SUMMARY: In contrast to the established systems of plasmid-coded homologous ribosomal DNA (rDNA) cistrons in Escherichia coli little is known about the fate of heterologous rRNA. In order to study expression of foreign rDNA, rRNA cistrons from Proteus vulgaris were cloned in phage vector Charon 35, subcloned in pBR322 and transformed in E. coli. The inserts of two clones (pPM2 and pPM14) were characterized by restriction analysis and Southern hybridization. Each of them harboured a complete rrn cistron. The location of rRNA genes of clone pPM2 was also verified by R-loop analysis. The 5’ flanking region of the 16S rRNA of pPM2 was sequenced and compared to the E. coli counterparts. High-level homologies exist in the functional parts of this region, e.g. promoters, box A and RNAase III recognition site. The copy number of pPM2 and pPM14 was estimated to be 8 and 10, respectively.
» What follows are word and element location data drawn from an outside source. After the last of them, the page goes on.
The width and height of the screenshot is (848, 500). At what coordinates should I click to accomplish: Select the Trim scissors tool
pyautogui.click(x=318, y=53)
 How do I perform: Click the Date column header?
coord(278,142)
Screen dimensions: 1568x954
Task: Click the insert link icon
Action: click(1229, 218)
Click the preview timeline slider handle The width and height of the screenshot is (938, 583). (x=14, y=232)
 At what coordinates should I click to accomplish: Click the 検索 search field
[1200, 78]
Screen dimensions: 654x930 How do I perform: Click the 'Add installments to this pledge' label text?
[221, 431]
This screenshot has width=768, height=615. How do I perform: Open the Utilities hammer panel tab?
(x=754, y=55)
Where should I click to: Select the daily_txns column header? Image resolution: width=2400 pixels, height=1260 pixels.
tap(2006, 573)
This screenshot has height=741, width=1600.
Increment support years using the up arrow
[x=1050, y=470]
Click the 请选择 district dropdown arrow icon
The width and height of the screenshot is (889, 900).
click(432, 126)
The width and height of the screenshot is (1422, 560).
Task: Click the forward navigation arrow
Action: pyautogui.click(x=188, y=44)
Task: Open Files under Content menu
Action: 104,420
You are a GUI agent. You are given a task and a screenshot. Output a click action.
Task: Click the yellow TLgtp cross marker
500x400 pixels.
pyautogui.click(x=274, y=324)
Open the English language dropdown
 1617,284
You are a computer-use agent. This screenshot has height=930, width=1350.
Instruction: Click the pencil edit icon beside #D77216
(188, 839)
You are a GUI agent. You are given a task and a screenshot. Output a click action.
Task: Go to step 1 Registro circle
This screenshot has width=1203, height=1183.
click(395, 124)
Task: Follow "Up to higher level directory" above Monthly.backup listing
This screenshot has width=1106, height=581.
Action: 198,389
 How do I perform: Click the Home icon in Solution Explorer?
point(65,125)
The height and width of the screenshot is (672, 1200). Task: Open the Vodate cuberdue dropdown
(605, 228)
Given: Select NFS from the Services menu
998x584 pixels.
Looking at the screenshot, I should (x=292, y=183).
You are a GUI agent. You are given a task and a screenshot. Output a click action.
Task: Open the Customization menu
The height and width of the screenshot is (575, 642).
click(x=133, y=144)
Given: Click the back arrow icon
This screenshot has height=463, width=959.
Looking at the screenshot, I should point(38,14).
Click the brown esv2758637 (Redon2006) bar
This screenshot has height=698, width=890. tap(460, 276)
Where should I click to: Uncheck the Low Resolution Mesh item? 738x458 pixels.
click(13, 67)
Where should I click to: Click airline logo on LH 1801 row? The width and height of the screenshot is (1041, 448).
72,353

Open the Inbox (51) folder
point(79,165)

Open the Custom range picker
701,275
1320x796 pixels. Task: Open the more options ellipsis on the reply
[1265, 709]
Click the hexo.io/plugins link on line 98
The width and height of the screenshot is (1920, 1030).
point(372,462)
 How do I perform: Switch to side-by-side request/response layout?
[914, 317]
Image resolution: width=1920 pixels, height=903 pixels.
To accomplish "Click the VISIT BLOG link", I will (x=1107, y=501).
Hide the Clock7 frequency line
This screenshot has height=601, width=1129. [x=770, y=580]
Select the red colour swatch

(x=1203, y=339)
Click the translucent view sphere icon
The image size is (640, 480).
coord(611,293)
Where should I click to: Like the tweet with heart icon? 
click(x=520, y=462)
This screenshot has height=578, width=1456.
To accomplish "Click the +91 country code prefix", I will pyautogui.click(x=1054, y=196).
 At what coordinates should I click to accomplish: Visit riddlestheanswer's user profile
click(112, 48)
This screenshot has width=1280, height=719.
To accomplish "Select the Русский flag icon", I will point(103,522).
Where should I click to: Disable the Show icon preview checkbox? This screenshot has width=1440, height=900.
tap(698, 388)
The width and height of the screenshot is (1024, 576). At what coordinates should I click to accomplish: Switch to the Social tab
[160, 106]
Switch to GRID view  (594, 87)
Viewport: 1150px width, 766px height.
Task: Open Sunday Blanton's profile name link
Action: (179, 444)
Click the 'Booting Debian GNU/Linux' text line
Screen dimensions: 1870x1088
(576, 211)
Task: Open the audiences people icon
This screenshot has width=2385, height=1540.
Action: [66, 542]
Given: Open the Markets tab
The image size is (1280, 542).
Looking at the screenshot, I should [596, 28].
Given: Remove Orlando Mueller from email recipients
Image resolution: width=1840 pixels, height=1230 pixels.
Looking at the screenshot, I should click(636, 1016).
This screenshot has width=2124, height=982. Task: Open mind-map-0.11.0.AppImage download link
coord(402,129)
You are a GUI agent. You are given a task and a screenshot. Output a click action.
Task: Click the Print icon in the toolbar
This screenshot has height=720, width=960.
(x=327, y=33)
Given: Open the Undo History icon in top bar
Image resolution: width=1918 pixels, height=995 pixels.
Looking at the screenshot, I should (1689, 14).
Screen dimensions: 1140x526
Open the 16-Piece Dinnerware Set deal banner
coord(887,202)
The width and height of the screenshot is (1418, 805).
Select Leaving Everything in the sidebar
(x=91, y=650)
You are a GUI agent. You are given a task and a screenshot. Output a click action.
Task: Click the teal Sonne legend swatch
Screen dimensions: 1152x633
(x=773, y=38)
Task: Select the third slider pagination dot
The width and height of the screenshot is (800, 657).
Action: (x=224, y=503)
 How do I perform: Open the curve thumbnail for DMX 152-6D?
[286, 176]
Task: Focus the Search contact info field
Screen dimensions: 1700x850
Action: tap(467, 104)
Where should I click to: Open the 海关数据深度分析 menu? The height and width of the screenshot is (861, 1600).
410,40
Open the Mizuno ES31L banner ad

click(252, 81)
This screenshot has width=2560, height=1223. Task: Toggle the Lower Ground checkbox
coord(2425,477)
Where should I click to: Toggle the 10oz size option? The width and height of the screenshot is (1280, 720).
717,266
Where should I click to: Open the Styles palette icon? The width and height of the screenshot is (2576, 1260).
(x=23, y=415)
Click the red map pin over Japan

Clones showed a markedly reduced growth rate (generation time about 57 to 70 min) as compared to the non-transformed cells (generation time 40 min). rDNA cistrons of P. vulgaris were properly expressed and the transcripts are processed as demonstrated by the presence of 16S rRNA from P. vulgaris in both ribosomes and 30S ribosomal subunits isolated from the transformed E. coli cells. The fraction of heterologous rRNA in ribosomes was about 25%.